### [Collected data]
======
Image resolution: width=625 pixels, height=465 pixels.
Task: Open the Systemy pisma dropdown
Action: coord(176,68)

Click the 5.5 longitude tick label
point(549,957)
======
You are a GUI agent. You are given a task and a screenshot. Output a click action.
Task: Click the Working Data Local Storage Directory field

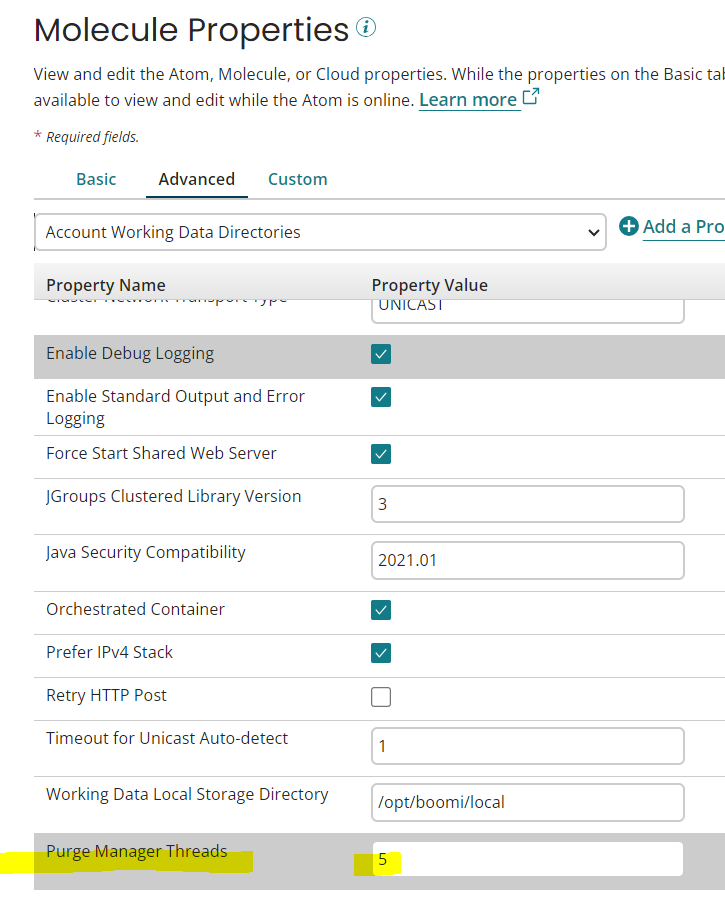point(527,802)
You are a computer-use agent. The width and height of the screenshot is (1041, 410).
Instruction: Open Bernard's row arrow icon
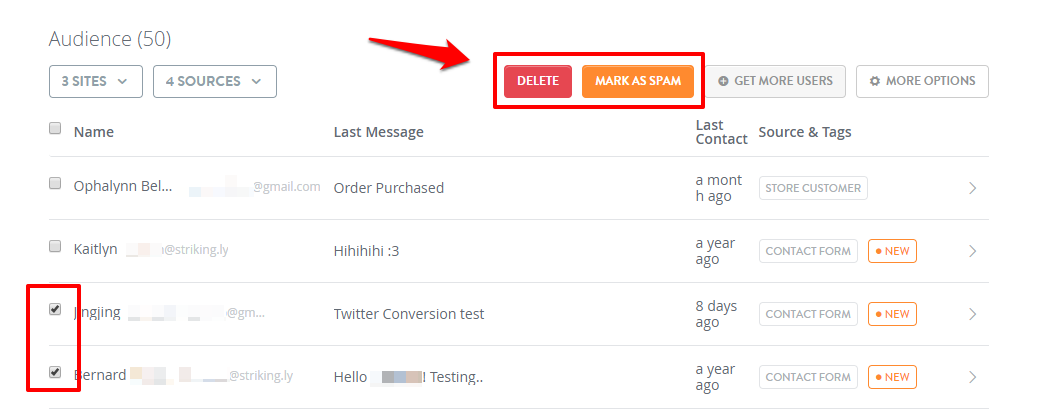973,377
======
### [What this task involves]
Find and copy every line in the entries above where the string "screenshot" occurs.

### [Answer for the task]
You are a GUI agent. You are given a task and a screenshot. Output a click action.
You are a computer-use agent. The width and height of the screenshot is (1041, 410).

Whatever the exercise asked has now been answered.